This really confuses me. On the late steam engines, you let in as much steam as possible to start the engine, and "notch up" as you pick up speed so you waste less fuel. Some stationary engines even had rotary valves.
I understand VTEC, but if you could buy stick-shifts surely you could time the valves manually and on-the-fly.
The ECU already incorporates variable valve timing - cars do have buttons to change the ECU tune such as "eco" or "sport" mode - this may adjust the valve timing/lift.
The answer is that consumer cars are meant to be simple to operate, and that most variable valve timing features are done automatically via the ECU - with the valve timing/lift change kicking in at a point where engineers have determined to be optimal. Too many controls would be considered overwhelming for the average consumer. Enthusiasts adjust their valve timing via custom ECU tunes, and other similar features such as manual boost controllers. Adjustments may be made between races, etc. but are not usually done while driving (though this is technically possible)
Let's view your question from an inventive perspective, i.e. how do inventions evolve (over systems, not necessarily over time)? It may not directly answer your question, but puts it into a broader context.
There are a few well proven generic pattern which allow identification and "sorting" inventioens, i.e. inventive concepts. This is one so called line of evolution:
What they have in common is an ever increasing trend in so called Ideality, when moving from top to bottom. Which implies e.g. an ever inceasing degree of integration:
$Ideality := \frac{({all.useful.actions} + {some.more.good})}{({all.harmful.actions} + {cost})}$
Let's illustrate it.
Mechanical solutions are typically amongst the first inventions. We all know mechanics, we can easily develop ideas around it and make a prototype in our hobby rooms: mechanical valve timing.
Keen inventors may have noticed, that mechanical operations do create or do need heat to function. They may come up with ideas using this harm (temperature) for good (e.g. via expansion of liquids or gases): thermal valve timing.
Keen inventors may have noticed mechanical movement and remember electrostatic effects, like we know from Van der Graaf's generator, noticeable in escalators. When movement can create a proportional amount of electrostatic charge, it might be used for ... electrostatic valve timing.
Out-of-the box thinkers may feel better from using (small) magnets to replace, augment or simplify mechanical interactions.
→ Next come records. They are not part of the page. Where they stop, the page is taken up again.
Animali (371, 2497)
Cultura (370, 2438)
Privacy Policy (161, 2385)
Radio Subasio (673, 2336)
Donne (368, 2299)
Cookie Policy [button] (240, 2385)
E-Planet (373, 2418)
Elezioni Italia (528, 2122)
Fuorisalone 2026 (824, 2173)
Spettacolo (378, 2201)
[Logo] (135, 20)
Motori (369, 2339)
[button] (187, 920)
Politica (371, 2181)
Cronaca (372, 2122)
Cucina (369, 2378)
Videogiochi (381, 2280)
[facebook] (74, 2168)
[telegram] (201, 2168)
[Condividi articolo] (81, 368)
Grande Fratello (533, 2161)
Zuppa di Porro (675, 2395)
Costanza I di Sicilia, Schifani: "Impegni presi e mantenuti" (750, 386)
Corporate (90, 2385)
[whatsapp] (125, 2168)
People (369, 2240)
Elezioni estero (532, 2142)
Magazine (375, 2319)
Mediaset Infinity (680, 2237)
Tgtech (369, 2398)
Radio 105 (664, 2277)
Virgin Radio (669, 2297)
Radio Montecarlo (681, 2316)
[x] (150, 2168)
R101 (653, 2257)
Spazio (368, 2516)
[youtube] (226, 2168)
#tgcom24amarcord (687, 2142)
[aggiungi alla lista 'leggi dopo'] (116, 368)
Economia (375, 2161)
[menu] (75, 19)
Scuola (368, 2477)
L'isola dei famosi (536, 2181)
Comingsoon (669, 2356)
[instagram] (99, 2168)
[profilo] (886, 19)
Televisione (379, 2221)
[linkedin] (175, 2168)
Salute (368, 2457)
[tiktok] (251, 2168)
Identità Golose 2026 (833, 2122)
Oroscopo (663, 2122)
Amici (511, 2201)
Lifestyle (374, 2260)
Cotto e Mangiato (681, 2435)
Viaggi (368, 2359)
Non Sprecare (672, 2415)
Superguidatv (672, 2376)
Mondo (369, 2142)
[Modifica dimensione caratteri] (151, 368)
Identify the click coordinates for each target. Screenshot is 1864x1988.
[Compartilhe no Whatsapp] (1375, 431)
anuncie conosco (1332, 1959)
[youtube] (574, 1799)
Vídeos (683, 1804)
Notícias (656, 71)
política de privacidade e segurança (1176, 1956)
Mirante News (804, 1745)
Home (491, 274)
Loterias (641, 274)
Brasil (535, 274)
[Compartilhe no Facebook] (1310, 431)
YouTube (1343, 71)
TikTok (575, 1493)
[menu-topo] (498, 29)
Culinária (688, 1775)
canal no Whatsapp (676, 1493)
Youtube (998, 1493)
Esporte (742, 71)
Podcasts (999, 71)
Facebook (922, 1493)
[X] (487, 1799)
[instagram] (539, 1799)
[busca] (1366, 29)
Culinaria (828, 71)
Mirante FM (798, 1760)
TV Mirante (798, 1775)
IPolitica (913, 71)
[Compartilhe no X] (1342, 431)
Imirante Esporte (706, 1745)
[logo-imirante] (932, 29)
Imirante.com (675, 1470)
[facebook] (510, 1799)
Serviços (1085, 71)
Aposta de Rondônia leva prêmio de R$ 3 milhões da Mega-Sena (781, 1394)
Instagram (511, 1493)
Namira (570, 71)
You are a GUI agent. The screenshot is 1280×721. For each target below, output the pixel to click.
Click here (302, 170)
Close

After all magnets can attract or distract permanently, allowing for better gears, bearings, levers etc: magnetic valve timing.
Inventors with a background in electronics may want to replace larger parts of mechanics with limited reliability by electronics with a much higher un-reliability limit: electromagnetic/electronic valve timing.
Finally, why using clumsy PCB-electronics at all? Let's replace their function and action ("field") by information, i.e. a handful of nano-sensors feeding some computer (of a few square-milimeters) : field or information valve timing.
As you can see, it's a process of continuously identifying new available resources and replacing previously necessary ones. In tendency, this leads to ever increasing Ideailty:
$Ideality \longrightarrow \frac{good \uparrow}{bad \downarrow} \longrightarrow \infty$
Now, Ideality is an idealized term in this context. Understand it more as a trigger for motivation. Real systems can only approximate Ideality, but it's not less breathtaking. Just try to envision:
So the ideal system will almost be absent, BUT all its useful functions are still there plus a few more goodies, AND most of its harm is gone, costing next to nothing any more.
Applying this mental concept to engineering gives breathtaking results, almost on-the-fly.
As I said in the beginning, it's a scheme to order inventive concepts. Often the appearance in time is similar, but usually kind of jumps. You probably need some effort to dig out electrostatic valve timing control, though it may already exist. If not: invent it, next improve it to beat todays performance champ.
Coming back to your question why ... not ...? the answer in a nutshell is: we probably found solutions with higher Ideality, meanwhile.